Akros · Accuracy · Methodology
How we score Akros against weighed-truth meals.
The full version of what /accuracy summarises. Methodology revisions are versioned at the bottom of this page.
1. Datasets
The weekly run uses two public labelled datasets:
•Snap-It / Food-101 / Recipe1M+ for plate-photo accuracy. Each image has a weighed-grams label per ingredient, normalised to USDA SR-Legacy macros. Excludes images with multiple plates or partial occlusion (~6% drop).
•Nutritionix daily-log slice for free-text-described meals where users weighed their own food. Excludes log entries where the description includes > 4 components (the labelling noise floor on free-text logs jumps sharply past 4).
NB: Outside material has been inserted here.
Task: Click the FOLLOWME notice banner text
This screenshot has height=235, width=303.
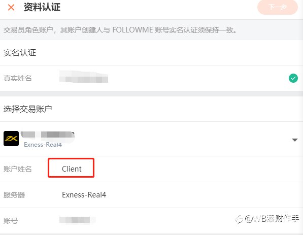Action: 120,30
We do not include the user's own logs in this benchmark. A user-generated training-set leak is the most common way published-accuracy numbers get gamed; ours is air-gapped from production traffic.
2. Scoring
Primary metric: Mean Absolute Error of the kcal estimate against the labelled truth, reported in percent. For multi-component meals the per-component errors are summed before MAE is computed (we do not allow positive and negative component errors to cancel).
Secondary metrics (logged but not headlined on the public page): per-macro MAE (protein / carbs / fat in grams), median per-meal latency, median per-meal model cost. We publish only the headline kcal MAE on the public page because it is the only number users actually care about; the rest live in the internal dashboard.
We use median, not mean, for latency and cost — a single 30-second outlier from a slow vision-model run would distort the mean and is not representative of typical UX.
3. Exclusions
A meal is excluded from the run only for one of three reasons, each logged in the run's notes field:
•The image fails our pre-flight validation (corruption, EXIF strip, <512px).
•The labelled truth lists ingredients not present in USDA / AUSNUT (~0.4%).
•The pipeline returns an HTTP 5xx after the configured 3-attempt retry. We do not silently drop these — the failure rate is reported as a separate number alongside MAE.
We do not exclude meals because Akros performed poorly on them. The temptation is real; the rule above is the discipline.
4. Competitor comparisons
We compare Akros only to vendors that publish per-meal accuracy data. If a vendor only publishes a single MAE figure without dataset disclosure, we cite that figure (with a source link on the headline page) and do not run a head-to-head.
The Cal AI 20-50% MAE range is from an independent journalist test (linked on the headline page). We do not have a per-meal Cal AI distribution to score against ours, and we will not fabricate one.
When a comparable vendor publishes per-meal accuracy data, we will add them to the weekly run with their dataset and our matched filter. Until then, we cite ranges.
5. Confidence intervals
Each weekly MAE is reported with a 95% bootstrap confidence interval over 1,000 resamples of the meals included in that run. The interval is not shown on the headline page (it would clutter the table for the typical user) but is available in the accuracy_runs.confidence_interval_pct column on request.
When the interval crosses our prior week's interval, we describe the change as "within noise" rather than as a regression or improvement.
6. What this page is not
Not a peer-reviewed publication. Not a regulated medical-device validation. Not a claim that Akros's calorie estimate is suitable for clinical decision-making. The point of the public benchmark is to expose changes in our own pipeline to the people using it — not to support a clinical assertion.
If you need clinical-grade nutrition tracking, you should be weighing your food and using a registered dietitian. We say this on every paid screen and we say it here too.
7. Revisions
v1 · 14 May 2026 · initial publication.
Akros is a personal wellness app. It is not a medical device, does not provide medical advice, and is not a substitute for consultation with a licensed clinician.